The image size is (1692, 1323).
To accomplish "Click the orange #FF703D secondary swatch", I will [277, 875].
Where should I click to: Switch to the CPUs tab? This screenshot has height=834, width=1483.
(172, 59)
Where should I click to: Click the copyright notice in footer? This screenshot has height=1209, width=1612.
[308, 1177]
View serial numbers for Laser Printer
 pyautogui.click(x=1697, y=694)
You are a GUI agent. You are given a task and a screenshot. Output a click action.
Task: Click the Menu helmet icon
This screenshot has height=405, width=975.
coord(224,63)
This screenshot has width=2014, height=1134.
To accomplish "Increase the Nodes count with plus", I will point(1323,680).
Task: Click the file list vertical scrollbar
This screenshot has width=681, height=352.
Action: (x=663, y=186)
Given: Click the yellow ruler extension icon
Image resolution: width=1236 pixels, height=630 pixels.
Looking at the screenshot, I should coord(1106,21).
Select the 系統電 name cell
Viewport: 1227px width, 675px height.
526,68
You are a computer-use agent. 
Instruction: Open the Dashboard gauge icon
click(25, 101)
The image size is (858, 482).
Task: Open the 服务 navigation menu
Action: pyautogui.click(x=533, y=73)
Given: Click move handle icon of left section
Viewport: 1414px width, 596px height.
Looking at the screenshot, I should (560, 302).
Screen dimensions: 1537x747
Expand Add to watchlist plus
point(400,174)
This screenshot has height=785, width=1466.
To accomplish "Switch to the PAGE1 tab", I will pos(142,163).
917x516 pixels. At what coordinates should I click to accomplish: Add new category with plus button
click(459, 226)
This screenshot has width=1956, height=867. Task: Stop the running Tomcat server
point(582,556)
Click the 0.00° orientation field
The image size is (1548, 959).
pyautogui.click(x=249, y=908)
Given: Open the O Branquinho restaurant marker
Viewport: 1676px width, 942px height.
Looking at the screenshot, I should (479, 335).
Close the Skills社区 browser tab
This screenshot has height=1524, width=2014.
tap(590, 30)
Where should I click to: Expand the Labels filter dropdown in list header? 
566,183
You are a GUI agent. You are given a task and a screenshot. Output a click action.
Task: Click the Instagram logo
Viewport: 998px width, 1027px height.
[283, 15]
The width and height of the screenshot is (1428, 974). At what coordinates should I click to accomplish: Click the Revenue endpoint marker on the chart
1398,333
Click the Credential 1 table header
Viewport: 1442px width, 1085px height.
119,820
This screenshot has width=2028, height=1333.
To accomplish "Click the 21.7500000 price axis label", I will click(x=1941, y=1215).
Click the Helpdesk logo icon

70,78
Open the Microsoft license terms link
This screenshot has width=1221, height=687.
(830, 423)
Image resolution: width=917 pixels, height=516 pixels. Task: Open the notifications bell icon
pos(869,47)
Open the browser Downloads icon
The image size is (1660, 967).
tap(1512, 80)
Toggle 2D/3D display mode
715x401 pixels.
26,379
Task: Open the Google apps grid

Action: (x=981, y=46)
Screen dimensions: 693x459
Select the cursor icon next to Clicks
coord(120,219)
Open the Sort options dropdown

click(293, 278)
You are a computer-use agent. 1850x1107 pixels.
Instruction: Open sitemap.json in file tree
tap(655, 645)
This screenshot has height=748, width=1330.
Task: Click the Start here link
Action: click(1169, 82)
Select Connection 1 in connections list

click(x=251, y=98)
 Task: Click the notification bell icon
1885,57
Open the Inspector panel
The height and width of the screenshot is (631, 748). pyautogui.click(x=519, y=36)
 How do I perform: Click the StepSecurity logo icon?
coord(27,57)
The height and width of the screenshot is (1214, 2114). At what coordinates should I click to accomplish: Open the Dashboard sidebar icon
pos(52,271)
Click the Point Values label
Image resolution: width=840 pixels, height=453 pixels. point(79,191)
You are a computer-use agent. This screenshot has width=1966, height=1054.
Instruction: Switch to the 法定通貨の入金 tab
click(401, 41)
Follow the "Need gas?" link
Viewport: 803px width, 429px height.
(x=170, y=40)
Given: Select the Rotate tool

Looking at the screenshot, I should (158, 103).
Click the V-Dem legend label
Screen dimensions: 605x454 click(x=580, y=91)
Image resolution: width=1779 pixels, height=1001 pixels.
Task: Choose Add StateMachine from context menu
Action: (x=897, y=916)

YOUR TASK: Look above for the line containing "How do I perform: Click". From there to the final line of the entries, repeat every line exactly.

COMPLETED EXERCISE:
 How do I perform: Click the StepSecurity logo icon?
coord(27,57)
The height and width of the screenshot is (1214, 2114). At what coordinates should I click to accomplish: Open the Dashboard sidebar icon
pos(52,271)
Click the Point Values label
Image resolution: width=840 pixels, height=453 pixels. point(79,191)
You are a computer-use agent. This screenshot has width=1966, height=1054.
Instruction: Switch to the 法定通貨の入金 tab
click(401, 41)
Follow the "Need gas?" link
Viewport: 803px width, 429px height.
(x=170, y=40)
Given: Select the Rotate tool

Looking at the screenshot, I should (158, 103).
Click the V-Dem legend label
Screen dimensions: 605x454 click(x=580, y=91)
Image resolution: width=1779 pixels, height=1001 pixels.
Task: Choose Add StateMachine from context menu
Action: (x=897, y=916)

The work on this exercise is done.